USS Poole (DE-151) was an Edsall-class destroyer escort in service with the United States Navy from 1943 to 1947. She was scrapped in 1974.

==Namesake==
Minor Butler Poole was born on 2 February 1920, in Brandon, Mississippi. He enlisted in the United States Navy on 15 February 1938. During the Battle of Cape Esperance at Guadalcanal, Poole was in charge of the Forward Magazine Flooding Control Station aboard . He died in an attempt to reach the flooding panel through overpowering gas fumes on 12 October 1942. He was posthumously awarded the Navy Cross.

==History==
Poole was laid down by the Consolidated Steel Co., Orange, Texas, 13 February 1943; launched 8 May 1943; sponsored by Mrs. Minor Herndon Poole, mother of Minor Butler Poole. Poole's mother used a bottle filled with water from Liberty Creek in Mississippi to christen the ship instead of the traditional Champagne. She used it because her son learned to swim in the waters of the creek. Poole was commissioned 29 September 1943.
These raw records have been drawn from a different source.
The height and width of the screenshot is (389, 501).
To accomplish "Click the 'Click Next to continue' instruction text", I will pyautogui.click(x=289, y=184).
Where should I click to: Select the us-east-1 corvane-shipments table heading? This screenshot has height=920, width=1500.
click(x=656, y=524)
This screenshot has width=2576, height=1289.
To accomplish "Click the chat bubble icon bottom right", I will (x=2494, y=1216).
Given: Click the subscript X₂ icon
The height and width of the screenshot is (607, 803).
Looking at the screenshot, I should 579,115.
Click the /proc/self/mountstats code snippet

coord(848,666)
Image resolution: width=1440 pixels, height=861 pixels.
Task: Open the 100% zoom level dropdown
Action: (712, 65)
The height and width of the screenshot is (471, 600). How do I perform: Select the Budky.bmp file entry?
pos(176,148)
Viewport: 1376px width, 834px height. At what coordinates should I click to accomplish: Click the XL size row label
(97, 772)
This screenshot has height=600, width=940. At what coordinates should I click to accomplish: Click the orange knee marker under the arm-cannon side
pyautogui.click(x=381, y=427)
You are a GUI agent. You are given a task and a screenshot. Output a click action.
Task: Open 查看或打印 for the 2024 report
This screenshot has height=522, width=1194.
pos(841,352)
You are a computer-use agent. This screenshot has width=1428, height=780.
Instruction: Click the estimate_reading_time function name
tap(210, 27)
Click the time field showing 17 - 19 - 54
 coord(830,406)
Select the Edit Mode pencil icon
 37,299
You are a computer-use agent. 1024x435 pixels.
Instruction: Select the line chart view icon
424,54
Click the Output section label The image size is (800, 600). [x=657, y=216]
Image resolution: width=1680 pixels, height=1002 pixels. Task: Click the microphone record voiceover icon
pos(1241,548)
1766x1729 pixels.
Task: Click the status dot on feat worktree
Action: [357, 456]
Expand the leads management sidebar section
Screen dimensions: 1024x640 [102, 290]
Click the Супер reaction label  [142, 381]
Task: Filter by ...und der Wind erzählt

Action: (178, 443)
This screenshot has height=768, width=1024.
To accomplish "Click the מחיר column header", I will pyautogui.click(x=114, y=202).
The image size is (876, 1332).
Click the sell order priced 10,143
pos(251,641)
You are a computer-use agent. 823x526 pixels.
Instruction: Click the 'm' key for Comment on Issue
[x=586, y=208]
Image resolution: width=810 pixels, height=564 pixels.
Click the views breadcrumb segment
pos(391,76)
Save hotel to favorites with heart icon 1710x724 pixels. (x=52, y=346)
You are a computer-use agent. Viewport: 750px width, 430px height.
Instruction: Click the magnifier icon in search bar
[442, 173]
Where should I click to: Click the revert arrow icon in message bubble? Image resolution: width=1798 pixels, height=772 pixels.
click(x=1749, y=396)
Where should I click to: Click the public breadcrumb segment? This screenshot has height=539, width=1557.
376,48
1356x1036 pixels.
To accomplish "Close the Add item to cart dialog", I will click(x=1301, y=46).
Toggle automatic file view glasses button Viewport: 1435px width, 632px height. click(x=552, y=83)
===Battle of the Atlantic===
Following shakedown off Bermuda, Poole took on coastwise escort duties, and toward the end of the year extended her escort services to transatlantic runs. She departed New York to escort a convoy to Casablanca, arriving 11 January 1944. Returning to New York 5 February, she shifted to the North Atlantic sea lanes and for the next 15 months escorted high speed convoys (tankers and transports) to ports in the United Kingdom and, after June 1944, on the European Continent. In August 1944 while enroute to New York, she logged a 72 degree roll to port and sustained minor damage in hurricane conditions.

===Pacific War===
On 4 June 1945, Escort Division 22, led by Poole, departed New York for the Pacific theater. Arriving at Pearl Harbor 14 July, she conducted patrols there for the remainder of the war. On 4 September she departed Pearl Harbor and proceeded to Saipan, thence to Honshū, where she joined the occupation forces.

===Decommissioning and fate===
After a month of occupation patrol duty off Wakayama, Japan, Poole was underway 29 October for San Diego, California, whence she steamed to the East Coast, reaching Charleston, South Carolina, 10 December. Later shifted to Green Cove Springs, Florida, she decommissioned in January 1947 and entered the Atlantic Reserve Fleet where she remained until she was stricken from the Navy list on 2 January 1971. She was sold 30 January 1974 and scrapped.